But Regionals were out and we would never rein again.

I could still ride him but we had to take it easy.

It was time for him to retire from the show ring.

Nugget and I enjoyed his retirement riding bareback through the

fields of my parents farm in Tennessee and exploring dirt roads

in the mountains of Appalachia.

The next fall school kept me really busy but I still spent every

spare minute with my best friend. One day I came home from school

and told my mother I was going to the barn.

She suggested I call my friend Heather and go out instead.

I thought it was out of character for my mom to make that suggestion

but decided I should spend more time with the few human friends

I did have before the completely gave up on me.

So Heather and I went to the park. After awhile I started talking about

Nugget and asked her if she wanted to go to the farm and ride the horses.

She said she didn’t want to and I thought that was a strange

response but didn’t pay much attention to it.

Later when I dropped her off at her house she began to cry.

I asked her if she needed to talk about something and she said no.

Feeling rather perplexed I asked if she were sure and

she said yes and she gave me the saddest look I’d ever seen.

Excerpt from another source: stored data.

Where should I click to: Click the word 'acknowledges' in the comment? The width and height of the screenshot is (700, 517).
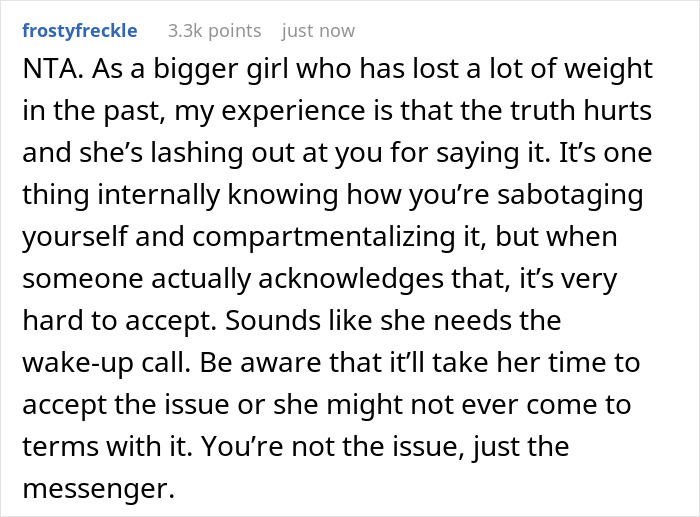(x=350, y=279)
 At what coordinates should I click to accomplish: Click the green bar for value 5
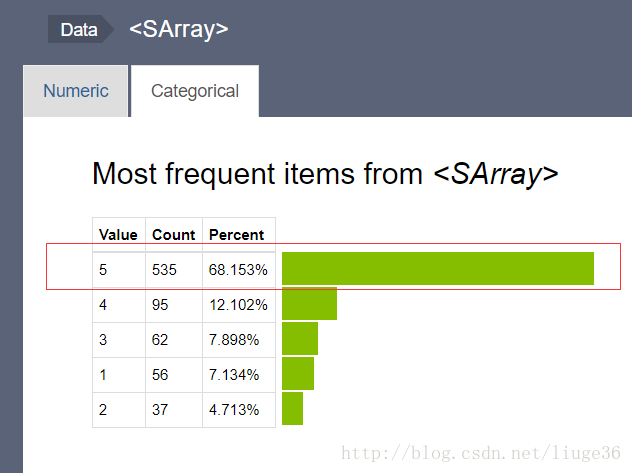(x=438, y=269)
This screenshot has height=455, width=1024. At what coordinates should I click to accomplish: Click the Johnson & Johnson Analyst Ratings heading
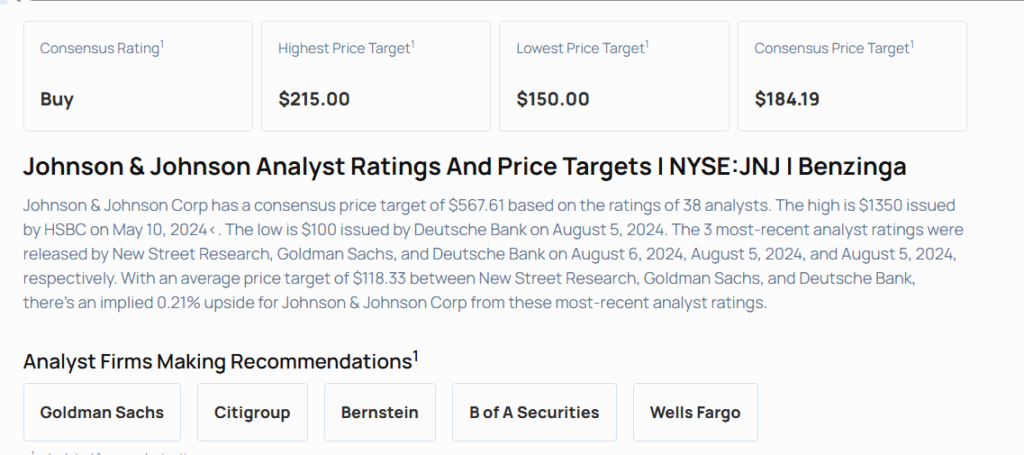click(x=464, y=167)
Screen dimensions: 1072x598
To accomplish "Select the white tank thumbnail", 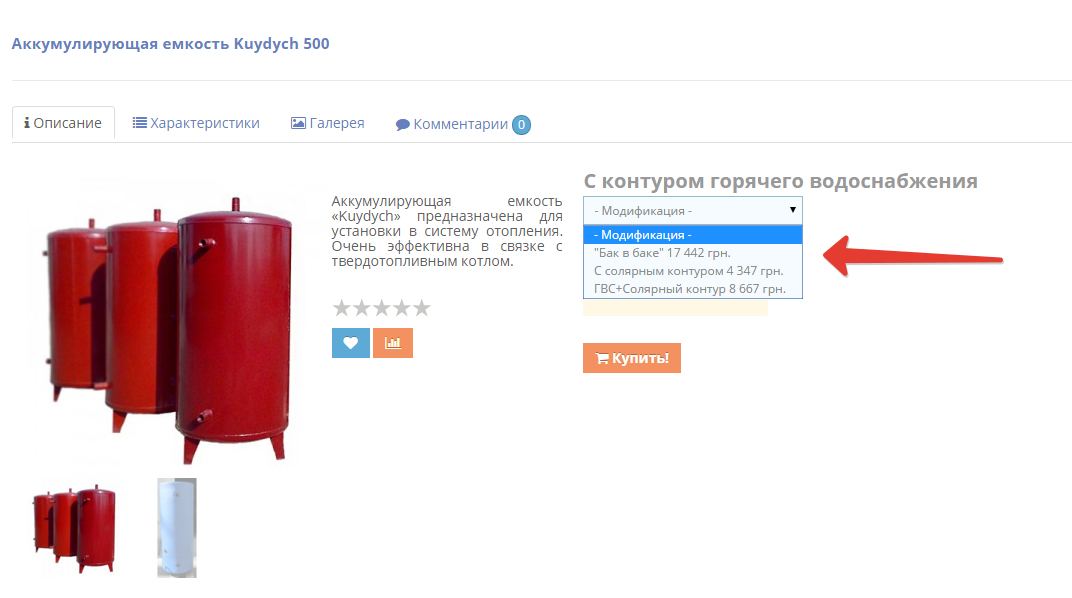I will point(177,528).
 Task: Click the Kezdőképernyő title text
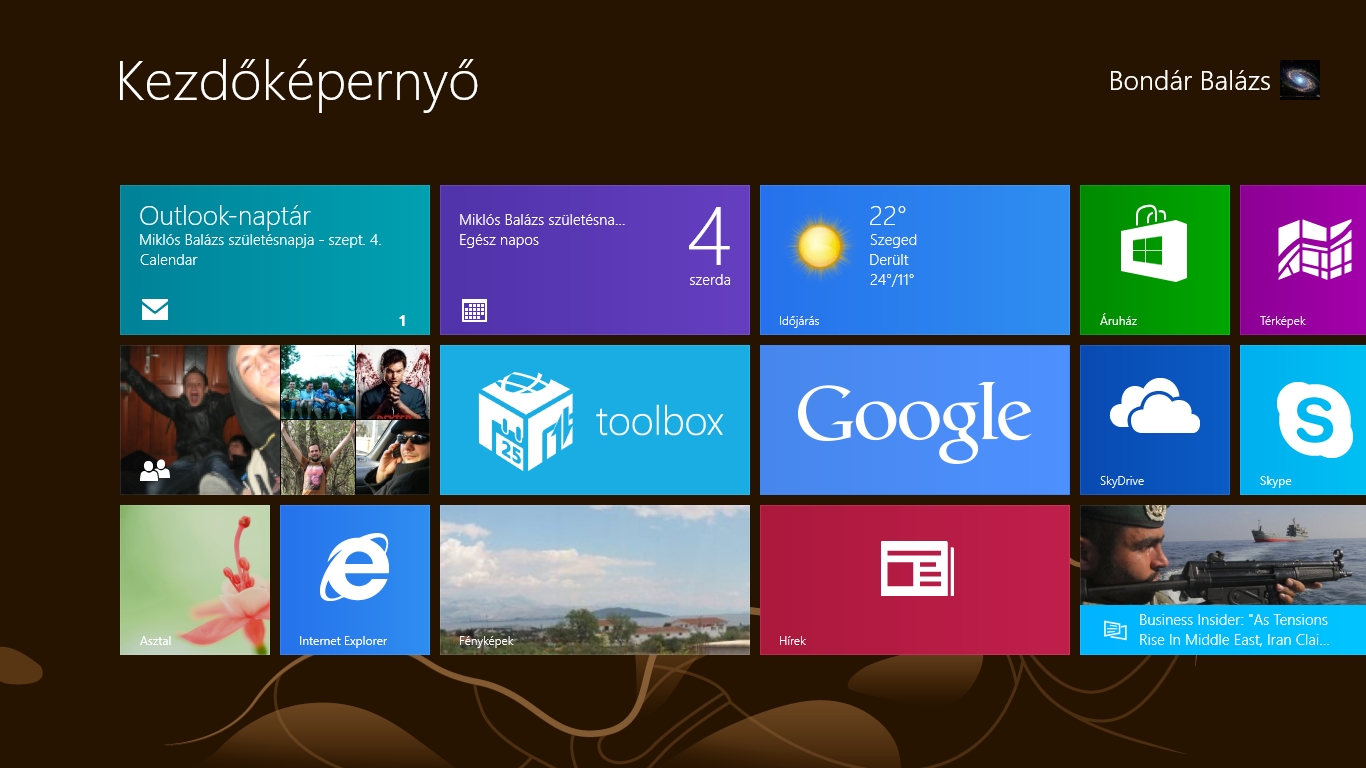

When I got home Mom and Dad were sitting at the kitchen table.

I knew by the looks on their faces something was terribly wrong.

I immediately asked what’s wrong who is it who’s dead but in my

heart I already knew. The days events made sense.

Mom keeping me away from the barn. Heather not wanting to go

to the farm. The look she gave me when she said good-bye.

I collapsed on the kitchen floor and sat there hugging my knees

and sobbing. I will never forget that moment as long as I live.

Mom sat down next to me and put her arms around me and said

it was a freak accident we did everything we could.

I looked at my Dad hoping he would say it was some mistake or

it wasn’t true but the tears in his eyes said it all.

All the memories came flooding back. The first time I rode him.

Jumping bareback over a fallen tree on some obscure trail

somewhere in the smoky mountains. Walking into the arena and

feeling the hush of the audience as we begin a reining pattern

number three at the state show.

The inertia of him spinning underneath me. The burst of speed

as he breaks into a gallop. The powerful force of his sliding stop

as the crowd comes to life and the voices of my parents over

the crowd woohooing and yeehaaing knowing that we’d won

without being told. The moment they called our names over the

loud speaker telling us we had one the state championship.

The way he nickered at me every time I entered the barn.

How he loved drinking from a water hose. Wading into a lake and

the feel of him swimming when he could no longer touch the bottom.

The rush of wind and exhilaration as we raced ahead to cut off

a herd of cows and drive them home. All of these memories rushed

back and hit me full force at that moment that felt like an eternity.

It will be four years this November since his passing and I still

cry when I remember. I keep all of his things packed neatly in a box.

His show halter blanket leg wraps all the ribbons and trophies

news articles from our hometown paper about us pictures.

When I went to college two years later his picture went with me

and sat on my desk.

When I got my first apartment his picture sat on my night stand.

When I married and moved to South Carolina his picture sat on

an antique secretary in the foyer.

Now I’m living in California and his picture has a special place in

the living room for everyone to see.

No matter where I go I take his memory with me.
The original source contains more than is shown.